Saturday night's performance -- the second in this season -- began with a brief, dizzying skit: a Pollyannaish Irish girl has made the harrowing voyage to the New World, but, upon arrival, discovers the streets of America are paved not with gold but sin and that its citizenship is not a keeper-of-huddled-masses but a body of ill-intentioned hyperactive nincompoops. In spite or because of the madness around her she decides to enroll in a local school; she does, and is promptly lost to, um, a cootie epidemic. Around here, the scene came to an end.
The judging panel for this competition is comprised of three people -- Eric Farone, the founder of the theater and the director of Improv Star, Carl Anderson, the Paula Abdul of the show, and a "mystery guest." This week it was voice coach Jennifer Thomas; appropriately enough, the challenges were themed around vocal acrobatics. After a brief discussion of the New World business (apparently, voice coaches appreciate volume control) the judges announced the next challenge: the 13 contestants would be assigned accents, divided into 4 groups, and told to perform.Mayhem ensued. A schoolgirl from New England with an inexplicably Southern accent learned how to make balloon animals under the supervision of her Chicagoan mother and a benevolent Spaniard. An Italian woman found herself trapped in an oversized pickle with a chipper Minnesotan and a disgruntled Londoner.
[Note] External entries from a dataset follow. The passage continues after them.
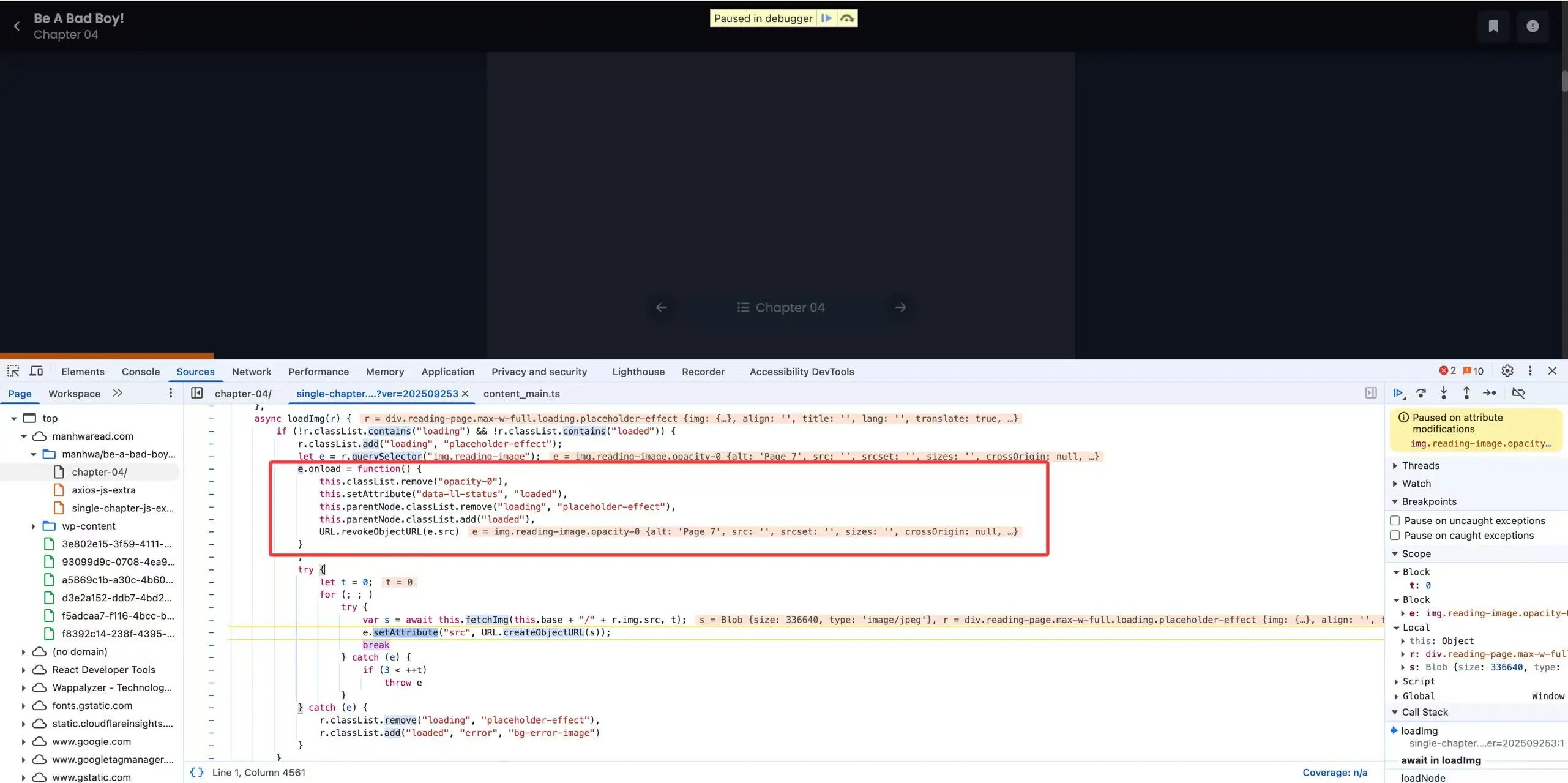The height and width of the screenshot is (783, 1568).
Task: Click the Step into function icon
Action: click(x=1444, y=393)
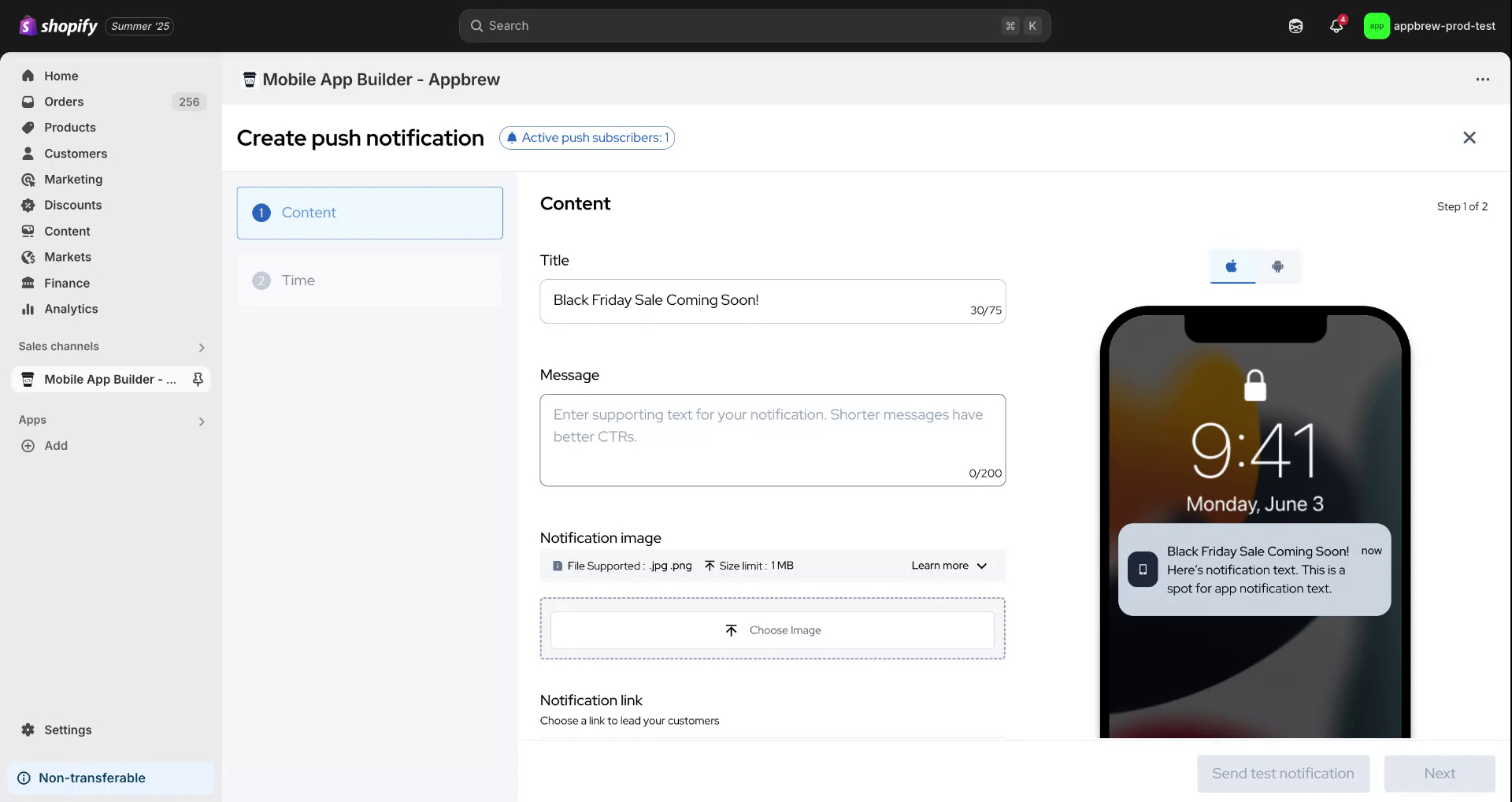Unpin Mobile App Builder from sales channels
This screenshot has width=1512, height=802.
pyautogui.click(x=198, y=379)
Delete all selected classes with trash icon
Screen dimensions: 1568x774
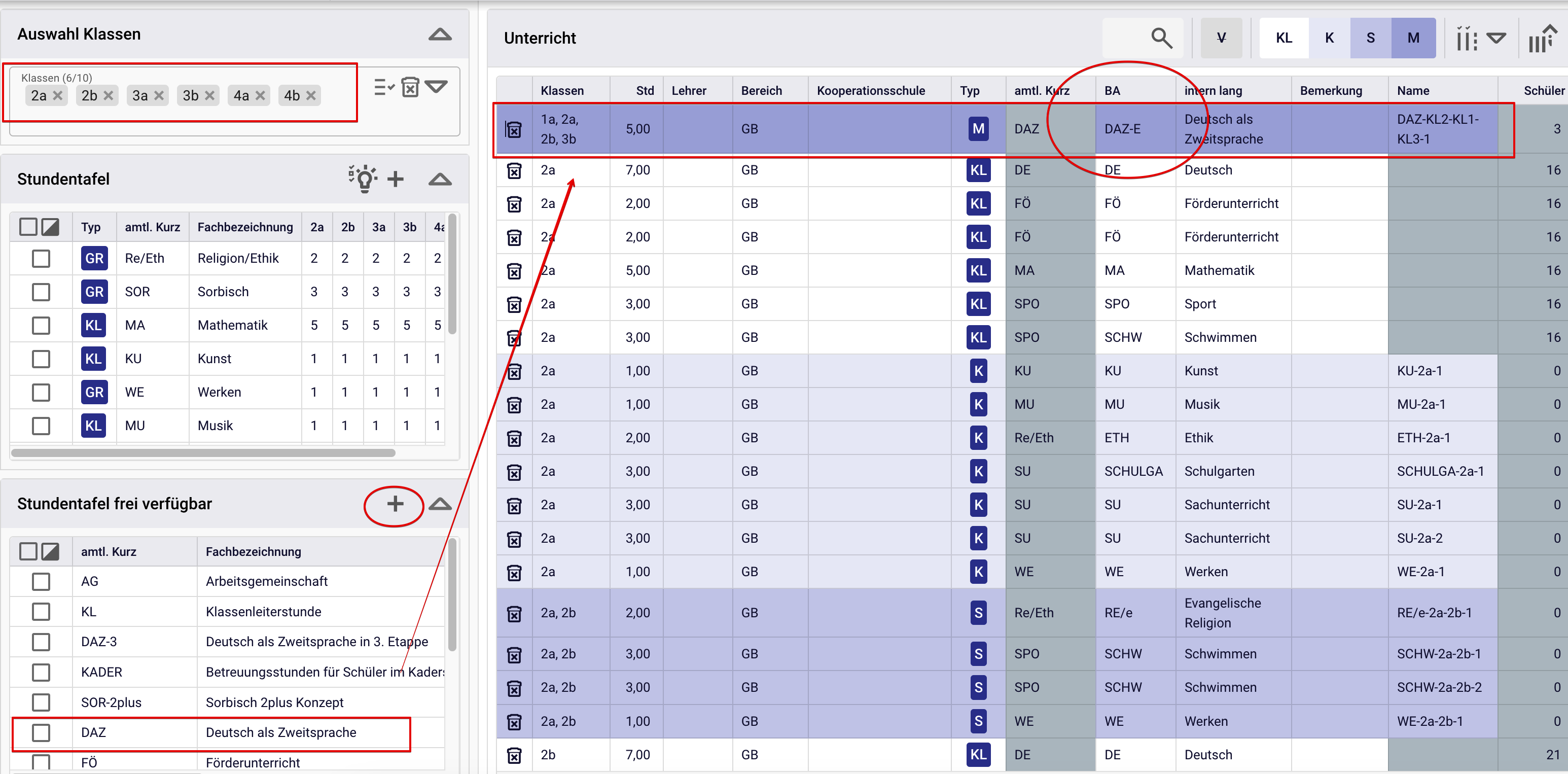pyautogui.click(x=410, y=87)
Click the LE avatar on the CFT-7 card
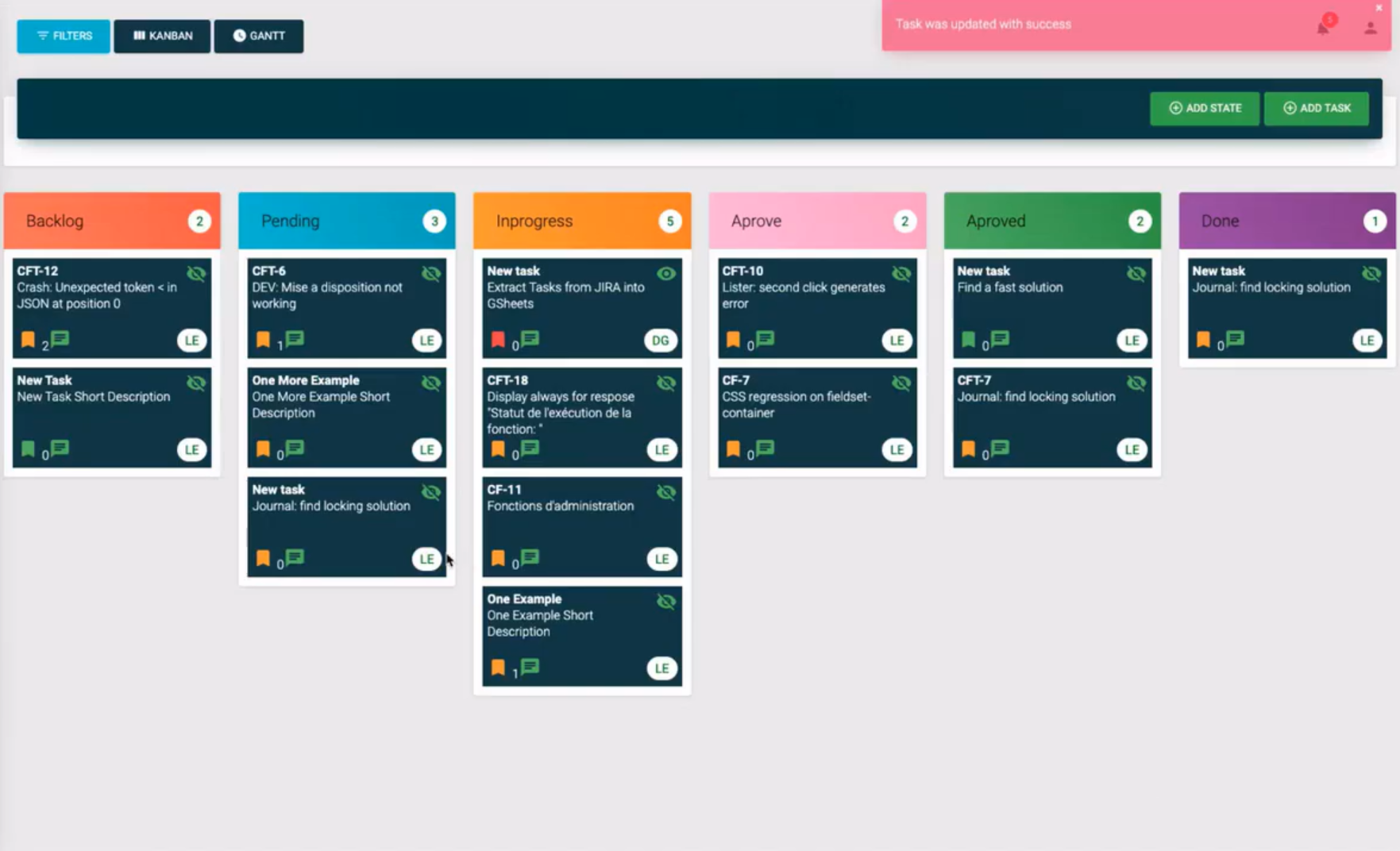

A Czech, a Nola native and a German boy discussed water buffaloes. A Russian woman and her Middle Eastern husband made their tiny Scottish son hulkishly large through enthusiastic overuse of a defibrillator. Their Aussie daughter helpfully exclaimed the word 'crikey.'
The judges commented on the groups, their respective performances, and selected a winner: Nicole Nelson, whose dedication to her New England/Southern drawl was so dogged it deserved recognition. They adjourned for 10 minutes, then commenced the second half of the show, wherein the contestants were separated into two groups and given time to perform longer, looser scenes. At the end of the night, a champion was chosen (Max Schwartz, the wee Scottish boy) but so was a loser (Hollie Laudal, the Londoner).
Chaotic might be a good word. Hilarious is another. Or ridiculous. Like any good reality TV series, Improv Star is all three. Simon Fuller would be proud.